Given instruction >>
Gather every line from the rows below that contains the word "perform", copying each line in full. Only matches with the same capitalization count.

Dataset excerpts >>
[Begin]

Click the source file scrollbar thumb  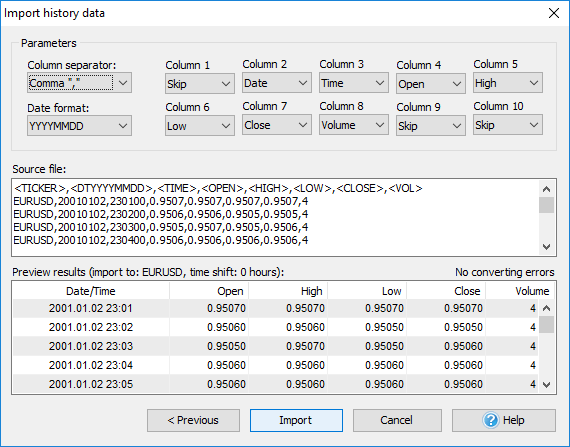(546, 205)
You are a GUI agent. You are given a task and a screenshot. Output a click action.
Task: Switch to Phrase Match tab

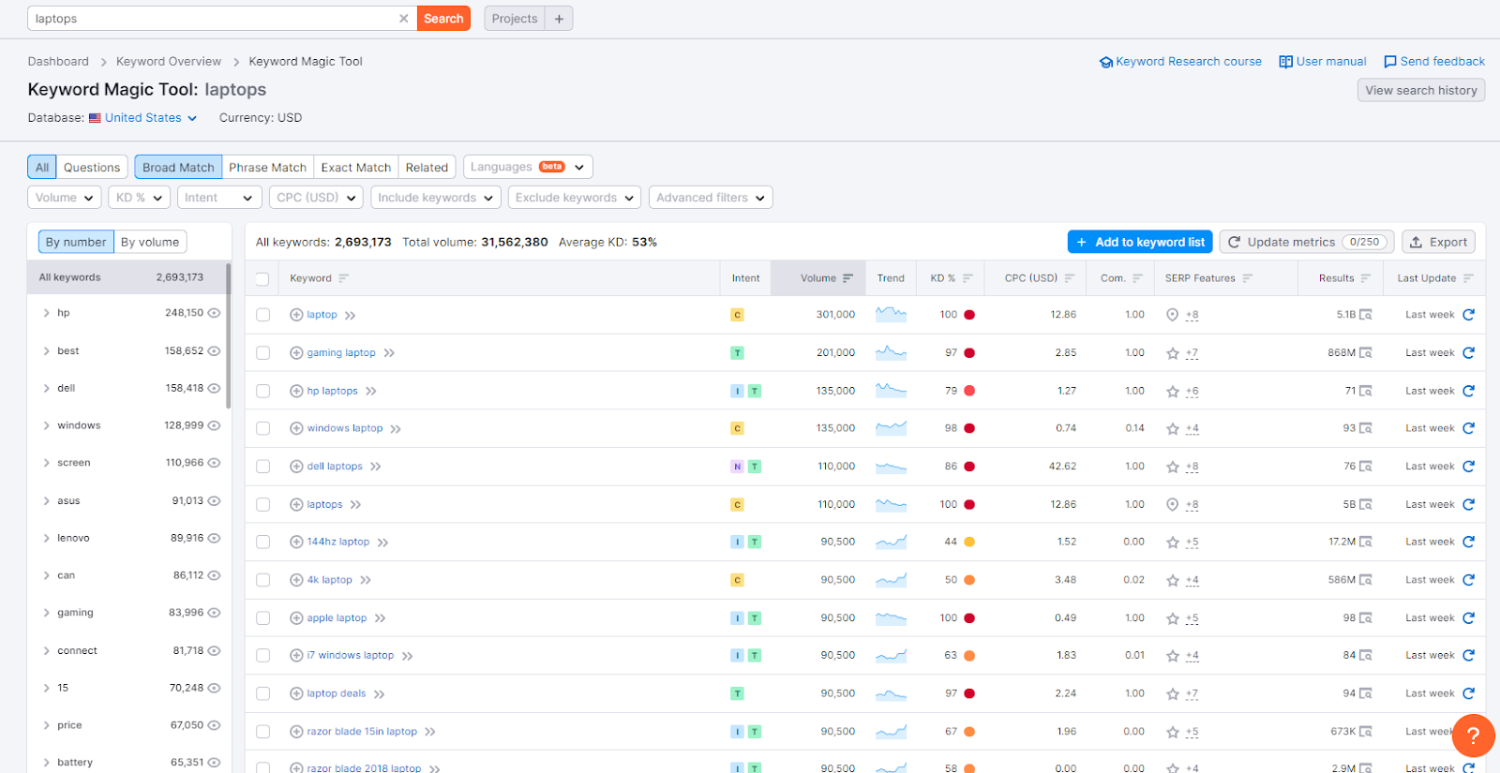point(267,167)
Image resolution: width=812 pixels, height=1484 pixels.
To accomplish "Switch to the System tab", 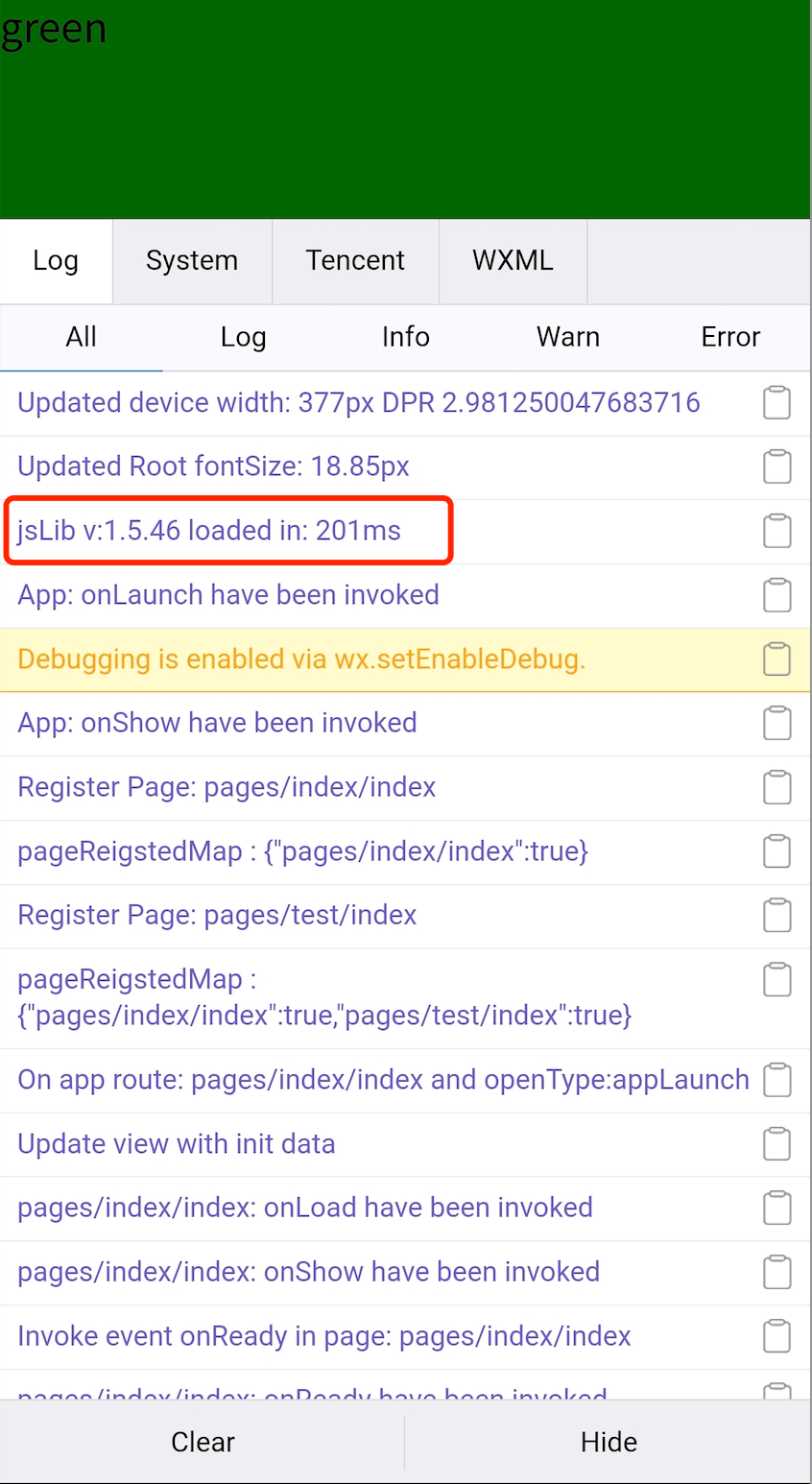I will pyautogui.click(x=192, y=261).
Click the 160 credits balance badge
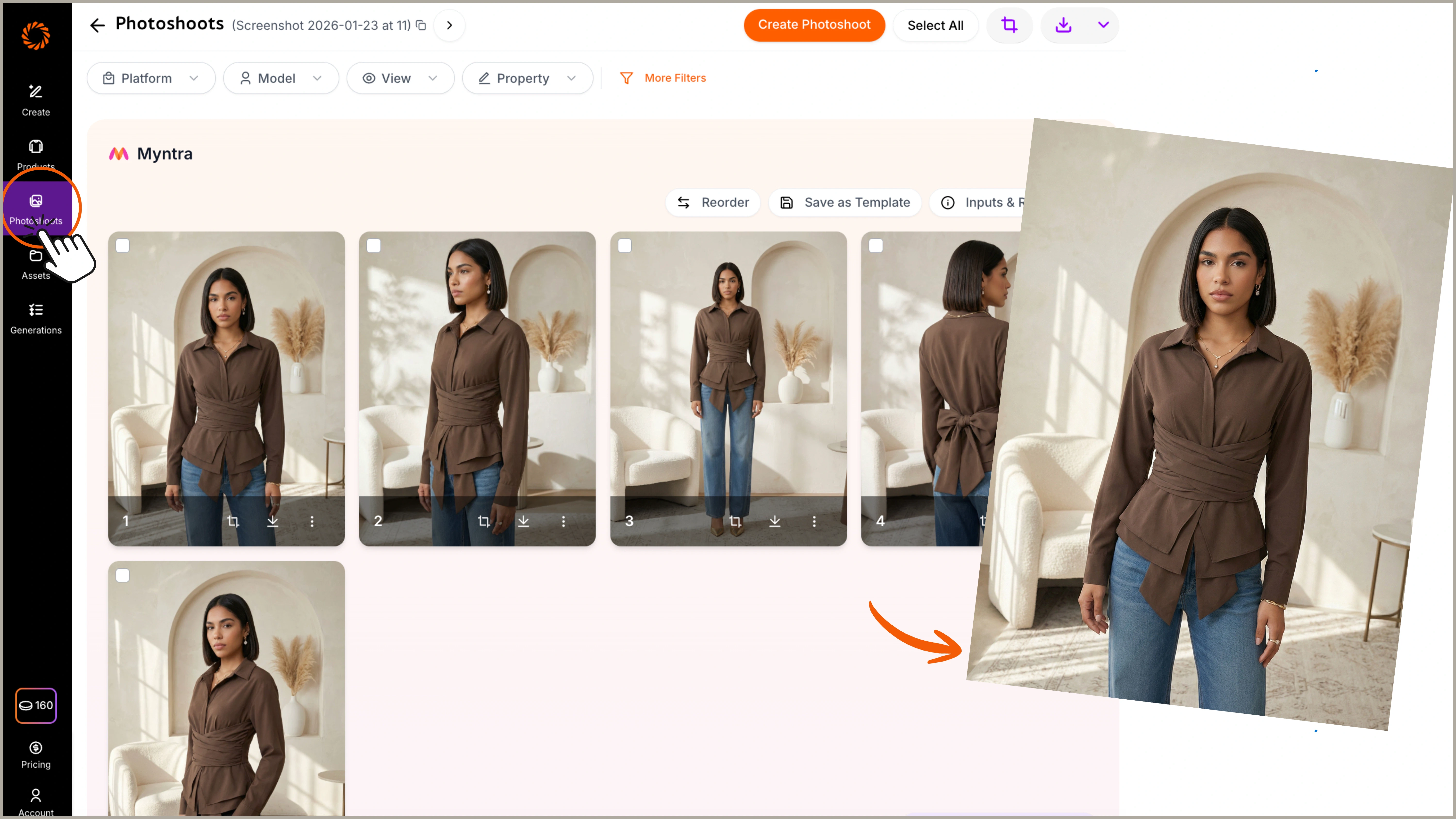Viewport: 1456px width, 819px height. tap(36, 705)
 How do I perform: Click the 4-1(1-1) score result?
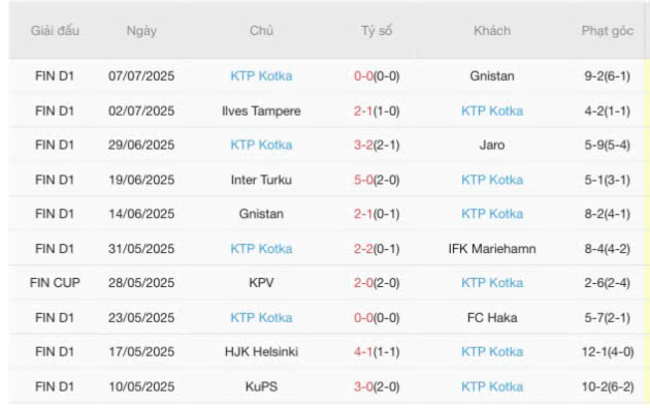[377, 352]
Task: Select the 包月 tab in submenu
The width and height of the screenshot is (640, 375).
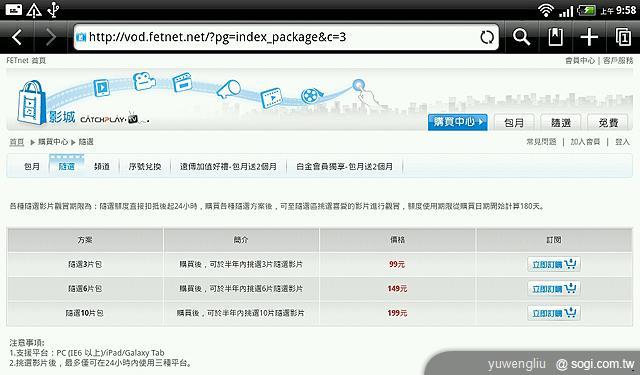Action: tap(32, 166)
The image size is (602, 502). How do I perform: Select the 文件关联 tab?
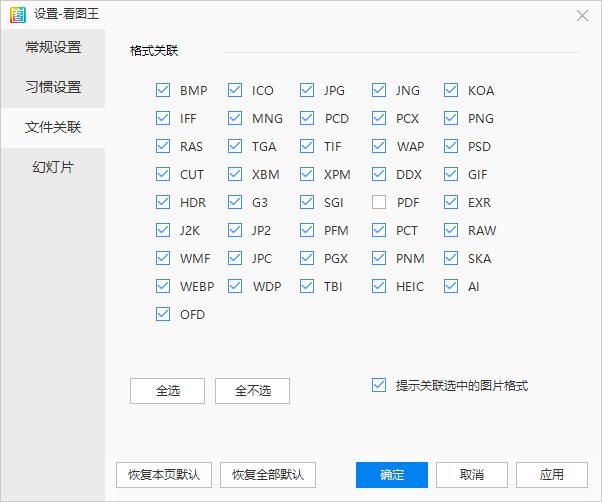pyautogui.click(x=53, y=127)
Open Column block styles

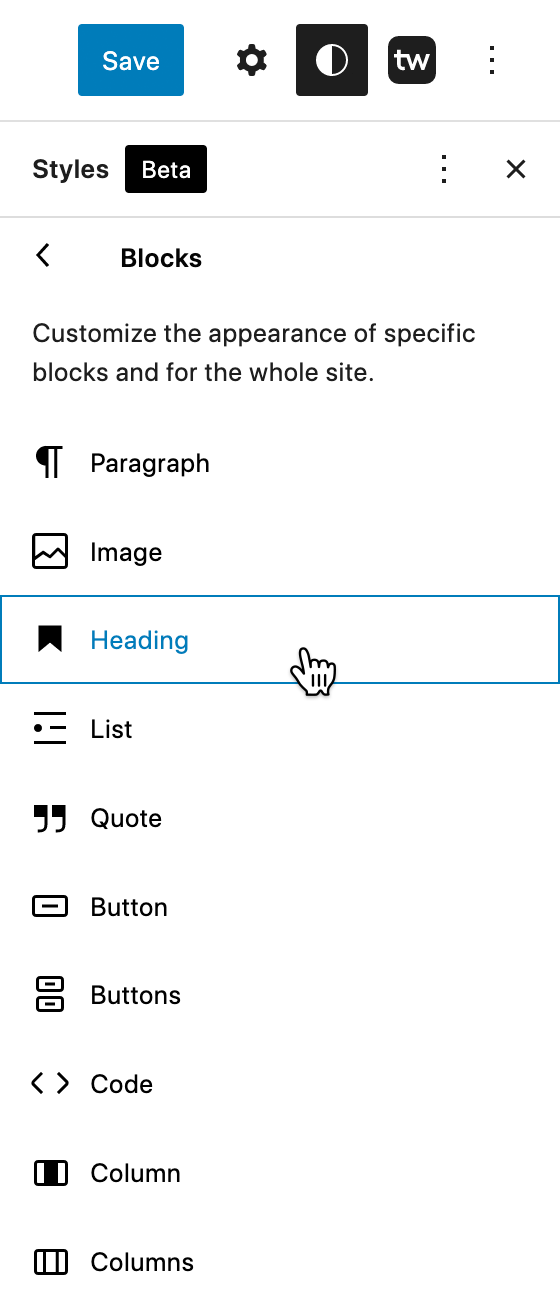280,1173
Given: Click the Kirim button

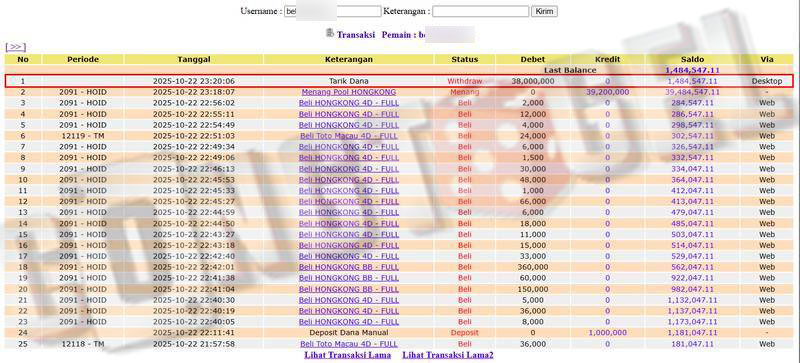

[End]

Task result >>
 How do I perform: Click the 4-1(1-1) score result?
The image size is (602, 502). How do I perform: Select the 文件关联 tab?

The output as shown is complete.